**TRY IT**
Word for word, transcribe all of the records.

(Stored items)
........

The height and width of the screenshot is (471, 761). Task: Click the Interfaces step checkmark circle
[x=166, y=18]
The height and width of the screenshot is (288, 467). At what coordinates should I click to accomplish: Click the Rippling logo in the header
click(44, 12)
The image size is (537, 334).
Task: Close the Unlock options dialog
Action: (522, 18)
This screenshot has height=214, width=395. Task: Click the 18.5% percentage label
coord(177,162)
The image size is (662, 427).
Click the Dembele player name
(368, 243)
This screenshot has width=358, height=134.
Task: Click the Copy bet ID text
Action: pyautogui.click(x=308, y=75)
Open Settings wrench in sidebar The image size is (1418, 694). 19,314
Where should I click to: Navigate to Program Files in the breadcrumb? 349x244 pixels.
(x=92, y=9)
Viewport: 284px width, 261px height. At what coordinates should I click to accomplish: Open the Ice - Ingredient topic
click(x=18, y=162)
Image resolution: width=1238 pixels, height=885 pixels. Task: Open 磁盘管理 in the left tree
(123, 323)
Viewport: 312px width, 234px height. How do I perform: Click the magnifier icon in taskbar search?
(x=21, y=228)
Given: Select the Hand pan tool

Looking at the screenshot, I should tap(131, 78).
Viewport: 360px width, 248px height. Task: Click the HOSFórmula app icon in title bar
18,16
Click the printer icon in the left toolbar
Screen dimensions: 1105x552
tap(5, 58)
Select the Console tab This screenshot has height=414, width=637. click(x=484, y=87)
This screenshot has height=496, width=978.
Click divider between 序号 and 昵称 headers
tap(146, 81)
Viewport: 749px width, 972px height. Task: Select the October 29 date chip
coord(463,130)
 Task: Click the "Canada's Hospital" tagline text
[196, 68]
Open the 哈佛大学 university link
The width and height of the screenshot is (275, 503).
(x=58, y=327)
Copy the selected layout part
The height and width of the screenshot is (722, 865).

........

**RESPONSE FOR THIS EXERCISE**
The height and width of the screenshot is (471, 761). Task: Click the Interfaces step checkmark circle
[x=166, y=18]
The height and width of the screenshot is (288, 467). At what coordinates should I click to accomplish: Click the Rippling logo in the header
click(44, 12)
The image size is (537, 334).
Task: Close the Unlock options dialog
Action: (522, 18)
This screenshot has height=214, width=395. Task: Click the 18.5% percentage label
coord(177,162)
The image size is (662, 427).
Click the Dembele player name
(368, 243)
This screenshot has width=358, height=134.
Task: Click the Copy bet ID text
Action: pyautogui.click(x=308, y=75)
Open Settings wrench in sidebar The image size is (1418, 694). 19,314
Where should I click to: Navigate to Program Files in the breadcrumb? 349x244 pixels.
(x=92, y=9)
Viewport: 284px width, 261px height. At what coordinates should I click to accomplish: Open the Ice - Ingredient topic
click(x=18, y=162)
Image resolution: width=1238 pixels, height=885 pixels. Task: Open 磁盘管理 in the left tree
(123, 323)
Viewport: 312px width, 234px height. How do I perform: Click the magnifier icon in taskbar search?
(x=21, y=228)
Given: Select the Hand pan tool

Looking at the screenshot, I should tap(131, 78).
Viewport: 360px width, 248px height. Task: Click the HOSFórmula app icon in title bar
18,16
Click the printer icon in the left toolbar
Screen dimensions: 1105x552
tap(5, 58)
Select the Console tab This screenshot has height=414, width=637. click(x=484, y=87)
This screenshot has height=496, width=978.
Click divider between 序号 and 昵称 headers
tap(146, 81)
Viewport: 749px width, 972px height. Task: Select the October 29 date chip
coord(463,130)
 Task: Click the "Canada's Hospital" tagline text
[196, 68]
Open the 哈佛大学 university link
The width and height of the screenshot is (275, 503).
(x=58, y=327)
Copy the selected layout part
The height and width of the screenshot is (722, 865).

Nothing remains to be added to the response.